Working with Data

Above all, it is crucial to observe that the term “data” serves a different rhetorical function than do sister terms such as “facts” and “evidence.” To put it more precisely, in contrast to these other terms, the semantic function of data is specifically rhetorical.

  • Daniel Rosenberg, “Data Before the Fact” in Raw Data is an Oxymoron

Like families, tidy datasets are all alike but every messy dataset is messy in its own way.

  • Hadley Wickham, “Tidy Data,” Journal of Statistical Software

What is data?

It would take a long long long time to unpack such a question, so let’s skip to a more salient pair of concerns: How to think of our own research in terms of structured data? How do we go about nudging our objects of study (archives/notes/digital images/PDFs) into forms that allow for computer analysis or visualization? Whether we want to use machine learning to predict patterns or simply want to share maps and digital exhibits online, we need to have some working understanding of our research as data.

Data always comprises a slippery set of concepts, processes, technologies, and products. In light of Daniel Rosenberg’s comment above on the etymology of “data”, consider how even “mechanical” processes like creating and cleaning data are rhetorical, are already engaging in argument – before we even get to visualization or interpretation we are already engaged in issues of representation and modeling the world, opening up possibilities while precluding others.

By and large, the data (or rather, datasets) we create or find in the wild are either tabular (think spreadsheet) or graph data (think tree hierarchy or network). However complicated or simple, datasets consist of values that belong to predetermined variables. These variables, in turn, can describe either categorical, continuous, or discontinuous data. We include temporal and geographic data though these data types include special considerations in terms of comparison and mapping.

Data and datasets, in this context, are not only for quantitative research or even for research with highly structured output. Citations and library catalogs, archival finding aids and digital collections of any media, from video to journal articles – these are all examples of data created and/or reused for research across disciplines.

What in your own research relies on grouping objects of study into meaningful categories? What might include quantitative data, whether discontinuous or continuous?

- REQUIRED ACTION A
Set down the passage of the text on working with data from "Data and datasets, in" up to and including "research across disciplines.".
- REQUIRED ACTION B
In the text on working with data, what two forms do the datasets we create or find in the wild usually take?

Stored records
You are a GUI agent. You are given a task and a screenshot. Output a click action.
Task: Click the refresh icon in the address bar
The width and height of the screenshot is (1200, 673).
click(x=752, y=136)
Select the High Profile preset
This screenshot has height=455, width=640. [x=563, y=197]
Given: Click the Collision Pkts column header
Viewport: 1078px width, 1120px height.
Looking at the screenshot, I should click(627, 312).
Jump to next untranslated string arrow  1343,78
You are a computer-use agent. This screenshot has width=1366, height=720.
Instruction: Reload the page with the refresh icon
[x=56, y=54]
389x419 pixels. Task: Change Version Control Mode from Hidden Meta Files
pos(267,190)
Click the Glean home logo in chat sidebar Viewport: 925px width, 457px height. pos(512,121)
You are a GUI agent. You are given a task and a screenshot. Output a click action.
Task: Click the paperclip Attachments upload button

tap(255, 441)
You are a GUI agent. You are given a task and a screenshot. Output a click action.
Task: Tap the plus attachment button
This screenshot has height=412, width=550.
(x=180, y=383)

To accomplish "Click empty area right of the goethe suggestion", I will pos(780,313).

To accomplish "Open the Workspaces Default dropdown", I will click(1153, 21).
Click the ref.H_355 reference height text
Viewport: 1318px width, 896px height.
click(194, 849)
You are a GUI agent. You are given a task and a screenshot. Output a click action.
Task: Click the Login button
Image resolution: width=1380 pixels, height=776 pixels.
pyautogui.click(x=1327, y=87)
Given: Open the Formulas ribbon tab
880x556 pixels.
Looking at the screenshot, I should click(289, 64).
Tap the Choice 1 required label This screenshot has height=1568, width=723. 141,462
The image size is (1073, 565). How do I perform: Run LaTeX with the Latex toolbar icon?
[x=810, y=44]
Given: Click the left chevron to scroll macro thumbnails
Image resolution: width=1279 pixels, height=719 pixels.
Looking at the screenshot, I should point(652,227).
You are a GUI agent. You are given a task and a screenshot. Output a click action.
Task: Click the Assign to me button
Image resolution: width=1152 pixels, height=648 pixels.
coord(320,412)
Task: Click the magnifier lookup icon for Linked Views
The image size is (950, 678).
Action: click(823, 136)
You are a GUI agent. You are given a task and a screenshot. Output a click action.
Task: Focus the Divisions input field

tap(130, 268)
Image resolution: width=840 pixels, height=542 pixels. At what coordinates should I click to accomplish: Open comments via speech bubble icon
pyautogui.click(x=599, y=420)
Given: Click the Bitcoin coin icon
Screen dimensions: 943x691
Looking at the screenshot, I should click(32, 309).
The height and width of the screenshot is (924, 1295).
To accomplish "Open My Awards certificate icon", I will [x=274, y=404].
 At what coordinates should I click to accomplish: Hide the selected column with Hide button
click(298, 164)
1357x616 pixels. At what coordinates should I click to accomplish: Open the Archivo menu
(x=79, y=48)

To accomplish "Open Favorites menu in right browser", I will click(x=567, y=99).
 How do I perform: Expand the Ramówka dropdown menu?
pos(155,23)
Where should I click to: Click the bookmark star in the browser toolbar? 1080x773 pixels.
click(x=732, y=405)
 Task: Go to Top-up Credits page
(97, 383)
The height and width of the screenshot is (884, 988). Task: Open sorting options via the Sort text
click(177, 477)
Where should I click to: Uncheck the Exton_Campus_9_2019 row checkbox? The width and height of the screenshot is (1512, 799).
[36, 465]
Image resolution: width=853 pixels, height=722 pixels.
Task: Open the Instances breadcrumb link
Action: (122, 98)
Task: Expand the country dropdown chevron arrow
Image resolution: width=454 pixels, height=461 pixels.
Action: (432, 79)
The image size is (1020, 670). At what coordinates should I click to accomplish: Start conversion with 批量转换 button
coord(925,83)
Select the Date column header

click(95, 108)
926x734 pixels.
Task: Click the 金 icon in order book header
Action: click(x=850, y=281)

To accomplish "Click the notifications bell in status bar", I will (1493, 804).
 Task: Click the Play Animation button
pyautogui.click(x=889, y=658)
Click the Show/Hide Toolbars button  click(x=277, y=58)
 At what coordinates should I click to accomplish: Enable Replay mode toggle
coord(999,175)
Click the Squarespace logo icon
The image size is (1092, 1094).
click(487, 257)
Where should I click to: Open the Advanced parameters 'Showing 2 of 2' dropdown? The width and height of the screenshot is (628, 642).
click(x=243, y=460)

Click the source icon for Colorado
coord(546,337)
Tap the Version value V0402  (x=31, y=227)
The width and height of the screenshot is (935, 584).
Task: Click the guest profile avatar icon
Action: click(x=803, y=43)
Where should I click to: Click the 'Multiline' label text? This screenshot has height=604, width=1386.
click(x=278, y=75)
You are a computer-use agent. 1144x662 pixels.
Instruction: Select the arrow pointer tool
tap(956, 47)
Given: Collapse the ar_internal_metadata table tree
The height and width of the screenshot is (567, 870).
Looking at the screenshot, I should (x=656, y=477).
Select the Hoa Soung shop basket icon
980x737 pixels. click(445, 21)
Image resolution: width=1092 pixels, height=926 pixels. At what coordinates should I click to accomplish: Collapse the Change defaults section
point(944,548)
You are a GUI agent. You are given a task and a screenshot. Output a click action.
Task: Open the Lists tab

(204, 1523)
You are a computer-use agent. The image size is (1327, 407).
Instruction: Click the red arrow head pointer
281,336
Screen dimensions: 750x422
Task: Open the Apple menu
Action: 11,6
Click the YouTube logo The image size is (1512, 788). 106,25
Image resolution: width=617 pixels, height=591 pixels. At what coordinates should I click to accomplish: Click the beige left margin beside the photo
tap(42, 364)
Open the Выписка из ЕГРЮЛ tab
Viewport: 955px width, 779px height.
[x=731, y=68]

- RESPONSE BOX A
Data and datasets, in this context, are not only for quantitative research or even for research with highly structured output. Citations and library catalogs, archival finding aids and digital collections of any media, from video to journal articles – these are all examples of data created and/or reused for research across disciplines.

- RESPONSE BOX B
They are either tabular data, like a spreadsheet, or graph data, like a tree hierarchy or network.